Back in September of 2014, I looked back at some of my favorite electronic toys of the 1970s here at Flashbak.
But there are so many other great electronic games and items from that era besides those I highlighted at that point, and today I wanted to go back remember some of the others as well.
These are the toys — circa 1976 -1979 — that came out just as the video game craze was beginning (thanks in large part to the Atari 2600), and a major shift was occurring in children’s interests.
In short, reruns of Star Trek (1966-1969) in syndication, and the theatrical release of Star Wars (1977) had brought about a renaissance in “outer space adventure.” Accordingly, many of these electronic games seemed not only futuristic, but part of the new space age trend.
Here are some more of my favorite electronic toys of that time.

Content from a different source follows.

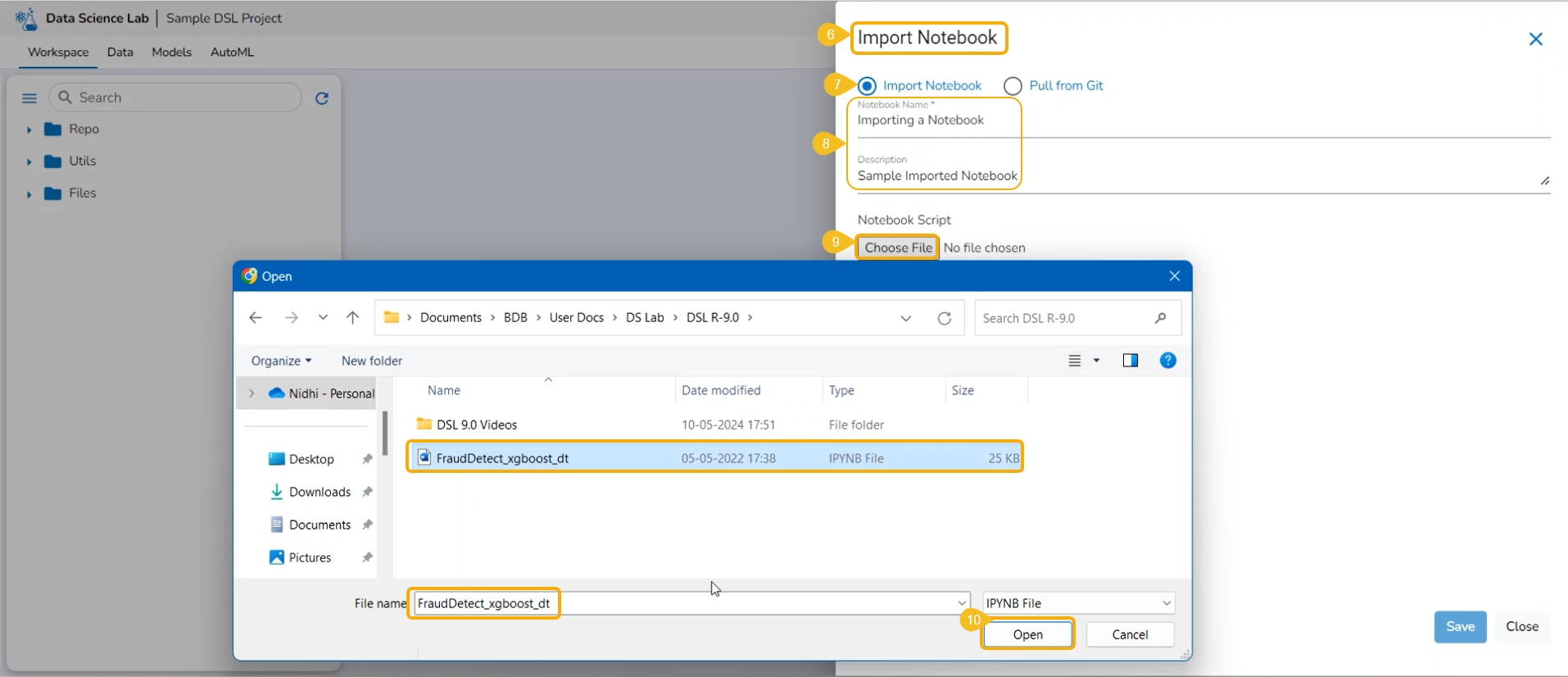
Task: Toggle the hamburger menu in workspace panel
Action: coord(29,98)
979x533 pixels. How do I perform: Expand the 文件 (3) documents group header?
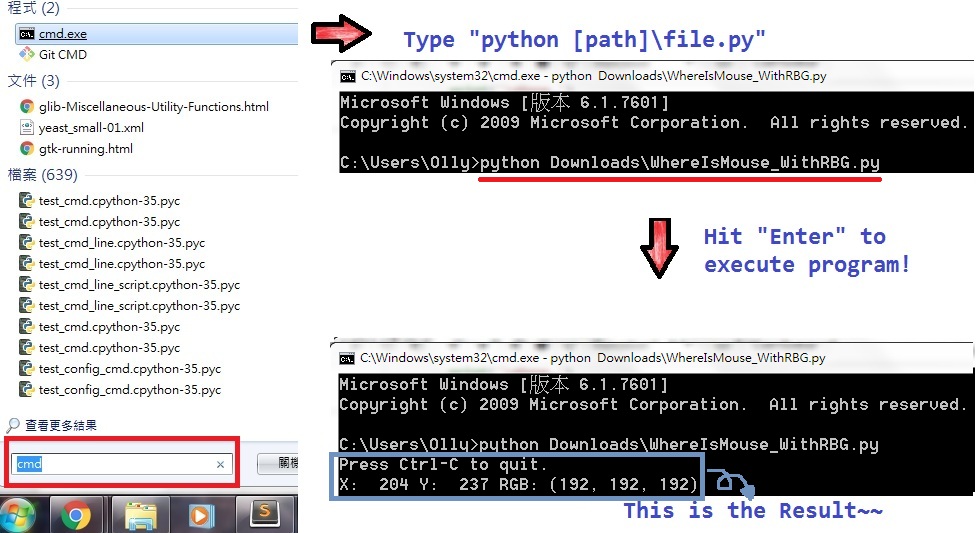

Star Trek Phaser Battle Game (Mego)
This gigantic box-like console electronic toy was released in 1976, but cost a lot of money for the time ($69.99).
Basically, the console is a control panel on the U.S.S. Enterprise, and the player watches through the tele-screen to target Klingon ships. There’s a red “fire” button, and a primitive joy-stick of sorts to find your target and destroy it.
Today, this toy is ultra-rare…and ultra-expensive.
Star Wars Electronic Battle Command Game (Kenner)
Released in 1978, this is reputedly the first officially-licensed Star Wars video game, though it isn’t a video game, exactly, as we understand that term today.
Instead this a “micro-computer game” of “hyperspace dogfights,” pitting your X-Wing against enemy TIE fighters. The game features three levels (basic, intermediate and advanced), and red-alert sounds and combat signals.
Plus, the game has some weird (and non-canon) features like the search for MAGNA, a “FORCE giving star.”
Battlestar Galactica Space Alert Game (Mattel)
Okay, this is actually a lightly-redressed version of Mattel’s 1977 toy Missile Attack.
But this version has Battlestar Galactica art and illustrations on it. You take command of the last battlestar in this handheld game as Cylon Raiders close in for the kill. You can intercept them or destroy them with laser torpedoes!
This game was perfect for long trips to Grandma’s house during the holidays…
Laser Attack (Milton Bradley)
Part board-game, part electronic game, Laser Attack is “sensational space-age game” for ages “7 to adult.”
Here was the set-up for Laser Attack, as spelled out in the instructions:
“Our galaxy has been invaded by an alien Space Station whose powerful laser beam is drawing vital energy pods away from your spaceships Your mission is to attack and destroy this violator of the Inter-Galactic Peace Accord.”
“You must gather up your scattered energy pods before you risk an assault on the Space Station. Then, using your energy pods, you block its ports, causing the laser to overload and self-destruct.”
The dreaded space station — a Death Star stand-in of sorts — is a finely-detailed dome, and one molded entirely in black. It operates on two double A batteries, and when a player spins the button at the top of the station, a light emanates from a line of key-hole shaped ports.
Moving your translucent pods across the board, you must navigate the “damage zone” and finally “the destruction zone.” Then, you plug your energy pods into the station.
As a kid, I just wanted to play with the evil space station (a perfect Legion of Doom HQ!) and the weird translucent pods made great dilithium crystals.
Intercept is a Cold War era game that allows you to be the attack pilot or defense commander during a nuclear strike.
As the stalwart attack pilot, you are tasked with sneaking past your opponent’s surface-to-air missile sites and attacking his Airfield. As the Defense Commander, you are tasked in this fashion: “Can you track down and destroy the Attack Jet? Use your logic to pin-point his position. Fire your rockets to score a direct hit.”
The coolest piece on the electronic game board board is a crimson “Interceptor.”
According to the box: “This Special Aircraft, when placed on Target, ELECTRONICALLY locks on to the Attack Jet. It will program your rocket Fire and score a direct hit as the Attack Jet flares up on the tracking grid.”